Monday, Sep. 14, 1942

Sex in the Factory

No problems like these bothered factory managers a year ago. But now, perhaps, a very shapely sweater girl wanders in to take her place in the swing shift. Low whistles follow her as she ambles down the aisle between machines. But a few minutes later a grey-haired factory chaperon catches her in the ladies' room. The chaperon is tactful (workers are hard to get). She admires the sweater girl's figure but says it would be a shame if because of her some man lost a hand under a punch press. Next night the girl comes back in other clothes.

This is only one of a dozen new problems since nearly two million women have gone to work in plane plants and other war industries. Some of the new problems --which are going to grow before 5,000,000 more women get war jobs:

> Some girls flirt at work. Douglas Aircraft (about 25% of whose employes are now women) had to close its Santa Monica plant's bomb shelter with heavy tar paper (to be broken in case of a real air raid) because swing-shift couples found it too handy for lovemaking during lunch.

> Some of them wear wrong clothes: forbidden peekaboo sweaters (bare at the waist) or transparent blouses. Many of them won't wear safe work suits, designed to prevent accidents. Most of them now wear slacks, but rebel at keeping their hair covered.

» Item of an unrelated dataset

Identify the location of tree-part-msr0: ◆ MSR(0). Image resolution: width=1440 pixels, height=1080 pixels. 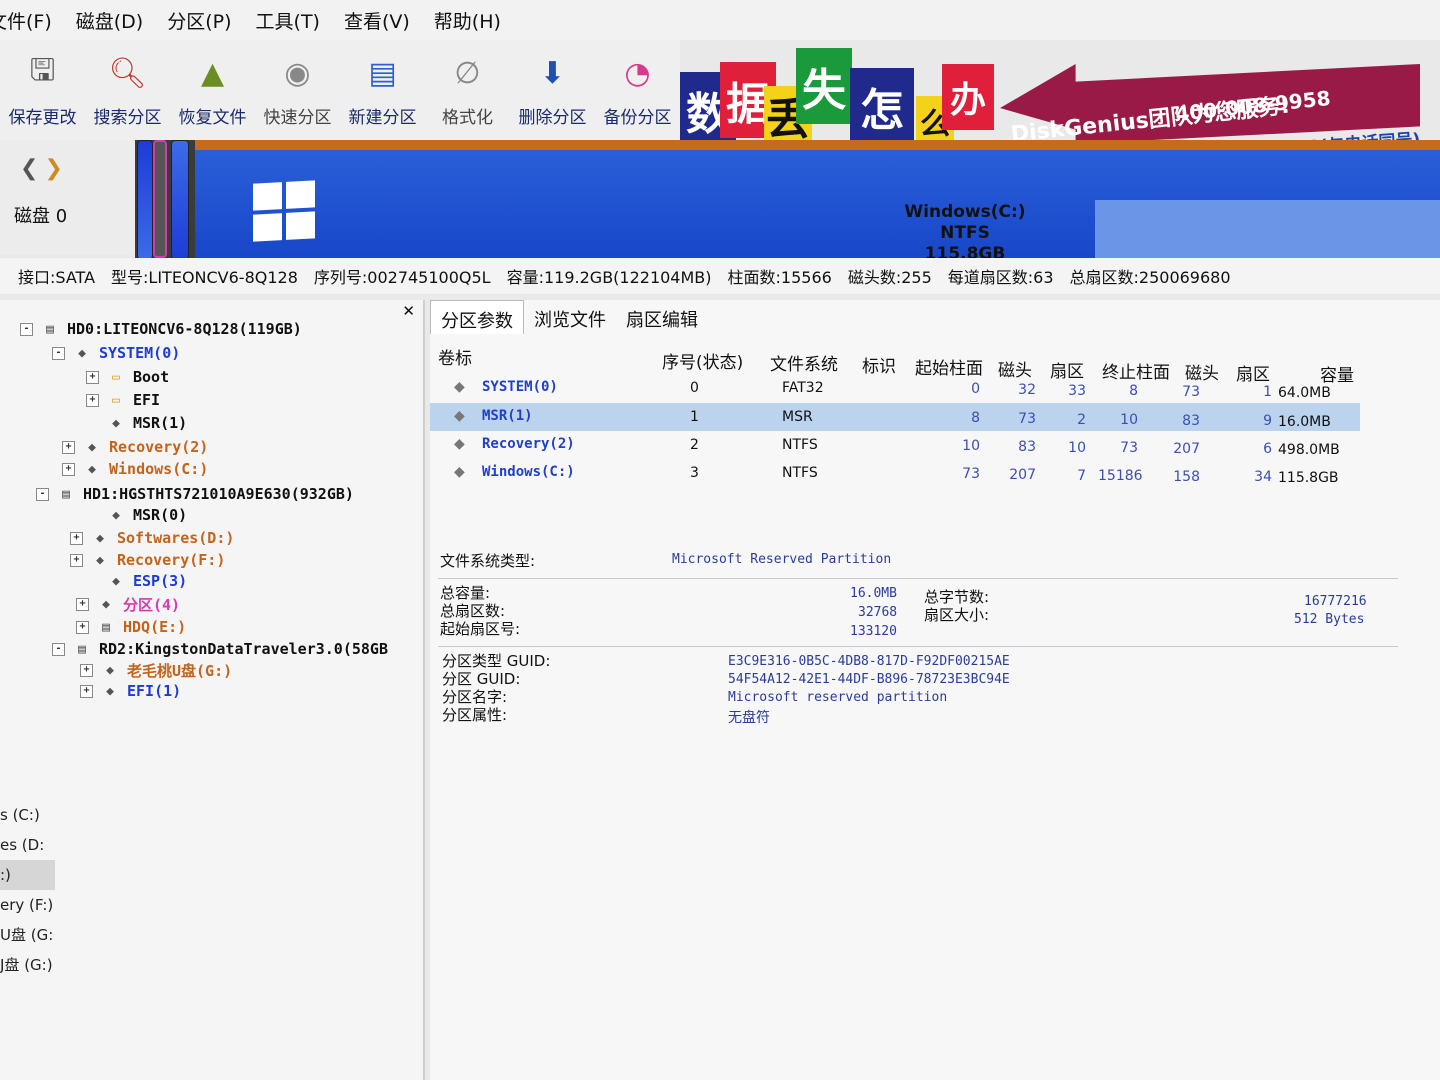
(136, 515).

Occasionally one gets scalped.

> They worry about their homes and children. "Women can perform 80% of all the war jobs now engaged in by men," claims Dr. Carey P. McCord, medical director of the Chrysler Corp., "but too many women are being absent from work because they must catch up on their housework."

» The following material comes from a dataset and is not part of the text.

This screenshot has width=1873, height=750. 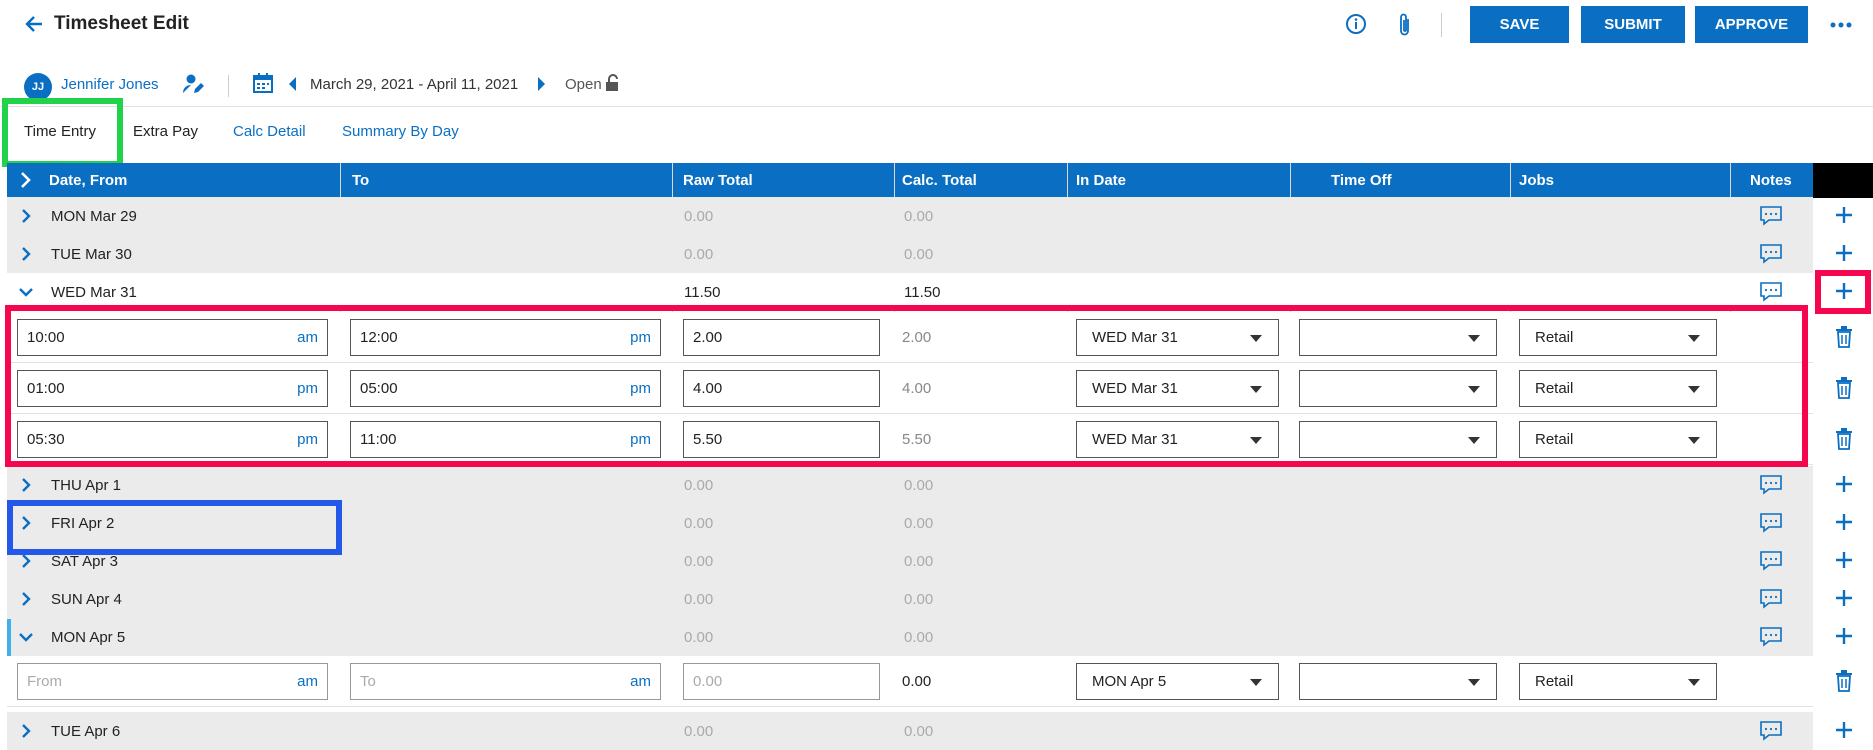 What do you see at coordinates (1841, 25) in the screenshot?
I see `more-options-icon` at bounding box center [1841, 25].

> Some women take privileges that men can't get away with. They smoke when they are not supposed to, powder their noses on company time just before quitting, or waste time gossiping in gangs of two or more in the rest rooms.

On the plus side, many a factory manager has found that when women are good they are better than men. They are more painstaking as inspectors, are nimbler with their fingers, don't fret or get bored with repetitious work, are generally quicker, are particularly good in assembling small parts. Feminine dexterity acts as a speedup in many a plant where men are challenged to work harder in competition.

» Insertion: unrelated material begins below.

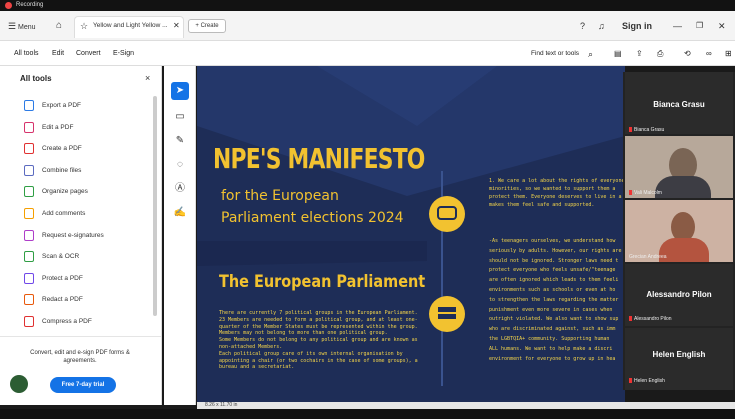 The image size is (735, 419). What do you see at coordinates (19, 384) in the screenshot?
I see `avatar` at bounding box center [19, 384].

Some expedients tried by various aircraft companies to solve female labor problems:

> Curtiss-Wright in Buffalo is starting day nurseries in connection with its plants.

> Vultee and other plants employ Dorothy Dixes to watch over the girls and advise them on their emotional, marital and housekeeping problems.

> On a North American Aviation outdoor tool shed hangs a sign warning "No Profanity. Women Working Inside."

> Most plants test new girls for temperament, aptitude, I.Q., dexterity and health before placing them in their first job.